We created and applied an architecture, GMPP-NN (graph molecular property prediction), to the chemical drug classification tasks that showed outstanding performances in the majority of the cases. As far as we are concerned, the work demonstrates how the MPNN-based model of the architecture can extract a variety of chemical properties from molecular graphs. The performance of our model was top-notch. We executed multiple tests on four binary classification benchmark datasets that were labeled with physiological and biophysical features. In detail, we use a molecular graph constructed from the SMILES dataset used as input to the MPNN model to obtain the graph embedding and a MLP classifier (multilayer perceptron classifier) model for the binary classification.
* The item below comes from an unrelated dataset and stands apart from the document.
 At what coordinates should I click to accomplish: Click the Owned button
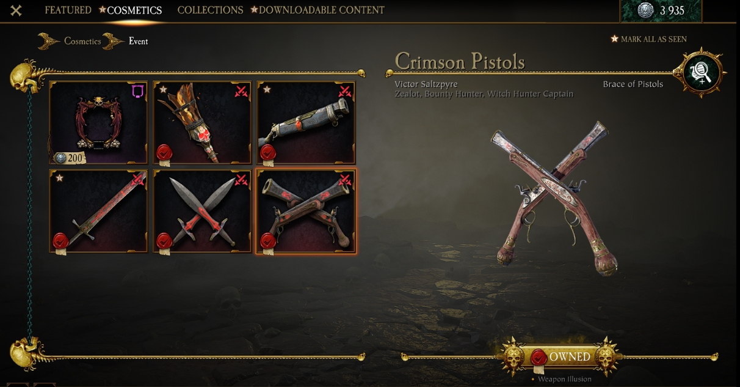coord(562,357)
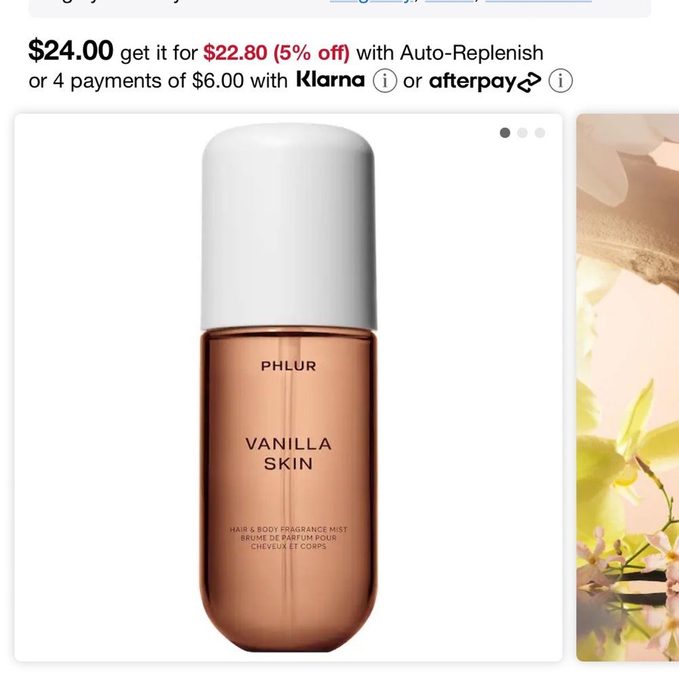Select the third carousel dot
The image size is (679, 679).
click(540, 133)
We evaluate our study on two metrics, ROC AUC and PRC AUC, and finally compare the GMPP-NN to the other model using the ROC AUC metric. We have found that our architecture performs better than the SMILES transformer (ST), FP2VEC (fingerprint to vector), Deeper graph neural network (Deeper-GCN), Geometry-enhanced molecular (GEM) and atom-bond transformer-based message-passing neural network (ABT-MPNN). We anticipate that our findings will serve as a new reference for molecular property prediction in drug discovery process, specifically in the classification task. and our model help avoid investing resources in molecules with unfavorable properties, reducing the number of experimental failures, and contribute to better understanding and profiling of drug safety, hel** to identify potential risks early in the discovery and development process.